Witnesses have said that a man was seen near the scene of the crime covered in blood and screaming: “I killed her, I killed her.”
He is described as blond with blue eyes, aged about 30, and wearing a fleece decorated with the Norwegian flag and a white woollen hat. Paramedics who found him wandering around, dazed, say that his hands, clothes and shoes were all bloody.
The emergence of another suspect raises further questions about the police investigation.
Ms Kercher, 21, had just begun an Erasmus studies course in Perugia when she was murdered at the whitewashed hillside cottage that she shared with Amanda Knox, an American student, and two female Italian students. Prosecutors allege that she was forced to her knees and had her throat cut after she refused to take part in a drug-fuelled sex game.
Three suspects in the case — Ms Knox, 20, her former Italian boyfriend Raffaele Sollecito, 24, and Rudy Guede, 20, an Ivory Coast immigrant and basketball player — are being held in prison. Appeals for their release have been rejected and investigators say that they will present their findings to a judge next month.
A fourth suspect, Diya “Patrick” Lumumba, a barman and musician of Congolese origin accused by Ms Knox of being the murderer, has been released because of a lack of evidence, but remains under investigation.
The existence of a fifth suspect apparently came to light by chance when local reporters in Umbria were writing an article about the local ambulance service. One of the doctors being interviewed said: “What happened to that boy with his shoes covered in blood in the Meredith Kercher case? We never heard any more about it.”
Asked to explain, the doctor told the reporters: “He was someone we knew well.

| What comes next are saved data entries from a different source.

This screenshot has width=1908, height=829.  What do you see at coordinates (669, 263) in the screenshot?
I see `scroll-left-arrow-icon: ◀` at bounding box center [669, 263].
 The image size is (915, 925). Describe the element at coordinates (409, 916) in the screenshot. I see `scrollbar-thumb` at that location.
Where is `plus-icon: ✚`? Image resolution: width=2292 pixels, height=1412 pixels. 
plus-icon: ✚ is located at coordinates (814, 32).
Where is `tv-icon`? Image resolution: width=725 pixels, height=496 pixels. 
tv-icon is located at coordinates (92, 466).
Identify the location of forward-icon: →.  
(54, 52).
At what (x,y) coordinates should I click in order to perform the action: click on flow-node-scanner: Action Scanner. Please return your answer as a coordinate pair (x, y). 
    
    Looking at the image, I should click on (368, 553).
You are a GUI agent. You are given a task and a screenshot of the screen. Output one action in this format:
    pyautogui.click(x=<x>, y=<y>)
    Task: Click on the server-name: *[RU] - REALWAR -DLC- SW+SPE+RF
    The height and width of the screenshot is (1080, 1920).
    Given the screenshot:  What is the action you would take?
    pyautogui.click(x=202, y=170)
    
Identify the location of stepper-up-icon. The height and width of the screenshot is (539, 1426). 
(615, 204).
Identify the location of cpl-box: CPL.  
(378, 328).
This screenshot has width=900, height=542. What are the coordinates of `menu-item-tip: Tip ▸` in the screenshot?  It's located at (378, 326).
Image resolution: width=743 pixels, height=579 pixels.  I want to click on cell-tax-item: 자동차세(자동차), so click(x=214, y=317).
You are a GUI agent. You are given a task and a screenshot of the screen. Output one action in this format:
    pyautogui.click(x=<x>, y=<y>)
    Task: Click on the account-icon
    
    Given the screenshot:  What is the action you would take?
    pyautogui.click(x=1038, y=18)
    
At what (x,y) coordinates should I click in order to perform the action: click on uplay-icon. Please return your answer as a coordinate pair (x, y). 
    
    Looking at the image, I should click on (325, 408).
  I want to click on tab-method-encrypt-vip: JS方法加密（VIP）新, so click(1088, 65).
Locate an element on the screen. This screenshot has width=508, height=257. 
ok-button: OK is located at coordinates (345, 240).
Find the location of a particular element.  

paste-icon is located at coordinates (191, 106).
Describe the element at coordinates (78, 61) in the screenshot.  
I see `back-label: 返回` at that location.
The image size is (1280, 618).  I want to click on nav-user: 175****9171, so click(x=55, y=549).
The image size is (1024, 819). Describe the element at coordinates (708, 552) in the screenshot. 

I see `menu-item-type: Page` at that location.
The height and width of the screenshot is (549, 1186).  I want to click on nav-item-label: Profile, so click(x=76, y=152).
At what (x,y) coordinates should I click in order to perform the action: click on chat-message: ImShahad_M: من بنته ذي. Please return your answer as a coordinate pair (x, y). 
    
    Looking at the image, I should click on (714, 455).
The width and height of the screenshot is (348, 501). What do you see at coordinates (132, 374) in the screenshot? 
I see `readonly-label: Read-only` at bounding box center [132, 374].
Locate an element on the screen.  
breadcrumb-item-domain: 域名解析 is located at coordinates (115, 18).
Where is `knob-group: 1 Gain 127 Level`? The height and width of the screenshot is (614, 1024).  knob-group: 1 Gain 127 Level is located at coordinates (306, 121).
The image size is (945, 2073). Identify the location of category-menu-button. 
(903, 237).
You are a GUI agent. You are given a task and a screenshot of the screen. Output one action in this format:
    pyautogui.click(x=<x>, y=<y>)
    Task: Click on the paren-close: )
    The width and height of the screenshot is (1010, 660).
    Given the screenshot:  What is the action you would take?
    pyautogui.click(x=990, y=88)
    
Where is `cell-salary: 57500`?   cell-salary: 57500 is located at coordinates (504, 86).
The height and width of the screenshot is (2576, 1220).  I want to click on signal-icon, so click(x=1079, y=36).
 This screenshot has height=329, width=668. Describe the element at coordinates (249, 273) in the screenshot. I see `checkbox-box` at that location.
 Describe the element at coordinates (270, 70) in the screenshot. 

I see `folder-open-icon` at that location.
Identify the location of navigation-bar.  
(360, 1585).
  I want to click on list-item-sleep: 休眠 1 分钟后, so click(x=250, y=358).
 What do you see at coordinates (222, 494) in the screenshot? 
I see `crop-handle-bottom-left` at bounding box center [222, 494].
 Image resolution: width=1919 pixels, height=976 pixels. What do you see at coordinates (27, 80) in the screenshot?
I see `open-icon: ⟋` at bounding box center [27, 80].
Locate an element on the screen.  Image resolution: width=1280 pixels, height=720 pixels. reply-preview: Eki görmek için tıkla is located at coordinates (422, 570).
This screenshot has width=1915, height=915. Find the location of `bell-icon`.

We had often picked him up and had to deal with him.”
Members of the ambulance crew who found the man said that they had spotted him at 7am on November 2, several hours before Ms Kercher’s body was found at Piazza Grimana, a small tree-lined square and basketball court between the cottage and the University for Foreigners.
The man was washing his bloodied hands under a fountain. The paramedics said that when they approached him he had shouted: “Get out of here, all hell is going to break loose soon.” Other people in the square told the ambulancemen that they had seen the man in a phone box screaming down the phone: “I’ll kill you, you whore.”
“The hypothesis must be that a killer is still at large,” the newspaper La Stampa said. However, sources close to the murder investigation said that the man in question was a well-known drug addict in Perugia and had already been “taken into account”. Police had established that the woman he screamed at on the phone was his girlfriend. The man had been taken to hospital after being found by the paramedics, and then transferred to a home for drug addicts where he remained under close observation, investigators said.
Luca Mauri, a lawyer for Mr Sollecito, said that he would ask for the evidence about the “fifth suspect” to be put on the record. His description tallied with that given of the murderer by Mr Guede, who admits being at the cottage on the evening of the murder, but maintains that he was in the lavatory when the killer entered.
Defence lawyers said that Mr Guede had told investigators that the intruder resembled Mr Sollecito, but his description could equally well apply to the “fifth suspect”.